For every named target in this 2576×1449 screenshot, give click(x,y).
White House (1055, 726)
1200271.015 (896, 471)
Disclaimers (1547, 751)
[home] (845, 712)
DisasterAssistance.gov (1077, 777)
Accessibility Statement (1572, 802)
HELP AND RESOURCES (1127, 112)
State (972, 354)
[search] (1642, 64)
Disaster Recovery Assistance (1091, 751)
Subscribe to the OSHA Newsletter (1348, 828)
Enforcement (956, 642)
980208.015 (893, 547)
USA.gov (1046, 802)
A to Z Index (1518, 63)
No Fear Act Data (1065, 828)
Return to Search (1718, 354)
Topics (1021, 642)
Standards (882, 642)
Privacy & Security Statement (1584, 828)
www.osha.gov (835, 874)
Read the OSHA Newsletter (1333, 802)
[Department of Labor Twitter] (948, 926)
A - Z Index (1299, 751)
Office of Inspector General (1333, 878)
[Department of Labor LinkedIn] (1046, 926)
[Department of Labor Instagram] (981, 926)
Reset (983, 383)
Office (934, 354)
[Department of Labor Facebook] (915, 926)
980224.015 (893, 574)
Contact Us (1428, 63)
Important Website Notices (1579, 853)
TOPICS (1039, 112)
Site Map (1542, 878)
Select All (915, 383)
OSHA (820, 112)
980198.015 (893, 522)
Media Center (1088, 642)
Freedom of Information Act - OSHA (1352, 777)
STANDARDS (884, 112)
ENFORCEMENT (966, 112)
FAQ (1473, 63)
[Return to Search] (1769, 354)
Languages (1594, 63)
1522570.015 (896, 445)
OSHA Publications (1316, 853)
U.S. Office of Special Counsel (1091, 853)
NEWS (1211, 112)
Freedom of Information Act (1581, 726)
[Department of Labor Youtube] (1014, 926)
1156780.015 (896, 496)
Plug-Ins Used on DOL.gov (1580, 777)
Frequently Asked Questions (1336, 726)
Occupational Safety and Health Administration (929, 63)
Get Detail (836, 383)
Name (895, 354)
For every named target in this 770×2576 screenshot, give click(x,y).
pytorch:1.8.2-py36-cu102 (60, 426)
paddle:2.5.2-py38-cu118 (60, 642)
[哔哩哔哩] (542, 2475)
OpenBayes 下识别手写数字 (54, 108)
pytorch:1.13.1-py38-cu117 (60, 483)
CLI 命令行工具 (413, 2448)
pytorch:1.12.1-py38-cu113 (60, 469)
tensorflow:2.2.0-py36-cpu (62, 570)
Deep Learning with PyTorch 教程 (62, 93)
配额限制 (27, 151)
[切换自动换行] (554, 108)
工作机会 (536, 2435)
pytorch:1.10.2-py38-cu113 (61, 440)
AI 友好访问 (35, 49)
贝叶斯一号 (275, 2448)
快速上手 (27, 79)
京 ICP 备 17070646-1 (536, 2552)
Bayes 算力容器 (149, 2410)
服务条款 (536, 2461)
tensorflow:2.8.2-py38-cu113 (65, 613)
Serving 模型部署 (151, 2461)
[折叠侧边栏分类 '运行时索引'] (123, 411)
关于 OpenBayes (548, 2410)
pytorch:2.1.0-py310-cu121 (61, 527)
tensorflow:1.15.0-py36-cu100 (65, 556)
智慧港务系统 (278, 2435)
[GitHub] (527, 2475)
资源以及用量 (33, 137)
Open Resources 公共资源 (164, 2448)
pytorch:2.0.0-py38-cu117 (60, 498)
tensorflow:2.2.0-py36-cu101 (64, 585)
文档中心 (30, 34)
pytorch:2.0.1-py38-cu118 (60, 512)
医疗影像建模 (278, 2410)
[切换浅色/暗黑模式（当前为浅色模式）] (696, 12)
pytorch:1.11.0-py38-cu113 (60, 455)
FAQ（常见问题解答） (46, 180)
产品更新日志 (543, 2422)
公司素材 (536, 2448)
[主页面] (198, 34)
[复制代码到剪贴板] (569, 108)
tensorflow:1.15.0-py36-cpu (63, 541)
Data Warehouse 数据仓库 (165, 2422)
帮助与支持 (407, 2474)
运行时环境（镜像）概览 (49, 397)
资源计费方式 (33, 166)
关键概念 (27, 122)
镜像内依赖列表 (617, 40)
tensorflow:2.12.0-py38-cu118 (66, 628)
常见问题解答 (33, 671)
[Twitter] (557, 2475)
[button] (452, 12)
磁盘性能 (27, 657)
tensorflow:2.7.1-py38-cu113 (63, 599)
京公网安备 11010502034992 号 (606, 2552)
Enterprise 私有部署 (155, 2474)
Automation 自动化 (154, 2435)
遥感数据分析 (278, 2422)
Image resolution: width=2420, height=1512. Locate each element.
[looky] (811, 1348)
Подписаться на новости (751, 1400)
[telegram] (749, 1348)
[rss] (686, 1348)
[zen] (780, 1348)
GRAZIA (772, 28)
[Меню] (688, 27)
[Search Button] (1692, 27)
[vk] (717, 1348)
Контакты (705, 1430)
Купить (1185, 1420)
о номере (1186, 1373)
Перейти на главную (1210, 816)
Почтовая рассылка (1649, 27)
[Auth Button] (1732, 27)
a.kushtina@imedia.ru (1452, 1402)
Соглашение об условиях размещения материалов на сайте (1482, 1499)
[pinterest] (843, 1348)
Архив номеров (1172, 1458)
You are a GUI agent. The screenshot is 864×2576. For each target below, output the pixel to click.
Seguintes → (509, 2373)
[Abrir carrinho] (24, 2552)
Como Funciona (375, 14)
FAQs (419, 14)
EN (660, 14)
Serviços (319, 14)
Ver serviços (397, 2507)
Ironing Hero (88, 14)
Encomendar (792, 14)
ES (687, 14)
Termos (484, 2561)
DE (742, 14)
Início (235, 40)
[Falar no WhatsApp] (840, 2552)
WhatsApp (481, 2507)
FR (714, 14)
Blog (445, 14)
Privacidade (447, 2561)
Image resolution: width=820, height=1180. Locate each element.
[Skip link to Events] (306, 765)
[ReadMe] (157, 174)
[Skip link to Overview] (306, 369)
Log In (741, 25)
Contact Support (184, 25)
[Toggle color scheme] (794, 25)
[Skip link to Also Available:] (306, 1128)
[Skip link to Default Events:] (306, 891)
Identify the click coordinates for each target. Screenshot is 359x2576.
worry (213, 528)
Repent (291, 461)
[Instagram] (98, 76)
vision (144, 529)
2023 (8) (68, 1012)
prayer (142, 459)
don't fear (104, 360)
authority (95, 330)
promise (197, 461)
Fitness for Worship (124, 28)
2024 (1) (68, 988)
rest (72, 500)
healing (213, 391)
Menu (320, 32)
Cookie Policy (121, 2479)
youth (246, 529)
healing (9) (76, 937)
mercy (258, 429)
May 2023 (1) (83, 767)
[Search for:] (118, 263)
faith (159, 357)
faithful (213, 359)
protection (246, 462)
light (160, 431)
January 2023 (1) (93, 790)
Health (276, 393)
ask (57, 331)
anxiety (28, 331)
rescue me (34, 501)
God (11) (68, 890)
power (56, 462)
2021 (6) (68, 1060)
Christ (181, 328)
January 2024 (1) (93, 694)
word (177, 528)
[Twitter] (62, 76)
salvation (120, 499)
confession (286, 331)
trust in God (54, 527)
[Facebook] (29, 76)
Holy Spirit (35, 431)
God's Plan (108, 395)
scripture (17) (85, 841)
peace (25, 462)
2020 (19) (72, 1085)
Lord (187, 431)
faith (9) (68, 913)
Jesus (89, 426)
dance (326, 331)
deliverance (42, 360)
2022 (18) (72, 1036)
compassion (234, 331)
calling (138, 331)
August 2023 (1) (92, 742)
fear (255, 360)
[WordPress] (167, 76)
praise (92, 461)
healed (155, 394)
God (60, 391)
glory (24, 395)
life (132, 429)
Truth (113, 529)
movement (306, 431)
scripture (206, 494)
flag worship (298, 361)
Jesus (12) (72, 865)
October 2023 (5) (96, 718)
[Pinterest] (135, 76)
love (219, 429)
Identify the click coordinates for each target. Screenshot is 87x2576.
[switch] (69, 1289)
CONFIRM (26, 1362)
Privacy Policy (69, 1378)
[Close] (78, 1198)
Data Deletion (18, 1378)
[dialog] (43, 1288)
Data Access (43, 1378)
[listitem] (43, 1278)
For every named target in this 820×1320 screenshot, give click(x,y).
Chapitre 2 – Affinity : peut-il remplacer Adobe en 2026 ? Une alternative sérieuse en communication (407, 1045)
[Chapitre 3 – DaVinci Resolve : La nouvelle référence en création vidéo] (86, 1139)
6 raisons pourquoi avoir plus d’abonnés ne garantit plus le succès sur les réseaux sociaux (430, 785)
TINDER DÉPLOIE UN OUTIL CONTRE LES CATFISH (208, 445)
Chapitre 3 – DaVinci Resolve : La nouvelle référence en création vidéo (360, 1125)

++++

### EXERCISE DETAILS
Which of the lines above carry the string "Events"? Copy every one.

### RESULT OF THIS EXERCISE
[Skip link to Events] (306, 765)
[Skip link to Default Events:] (306, 891)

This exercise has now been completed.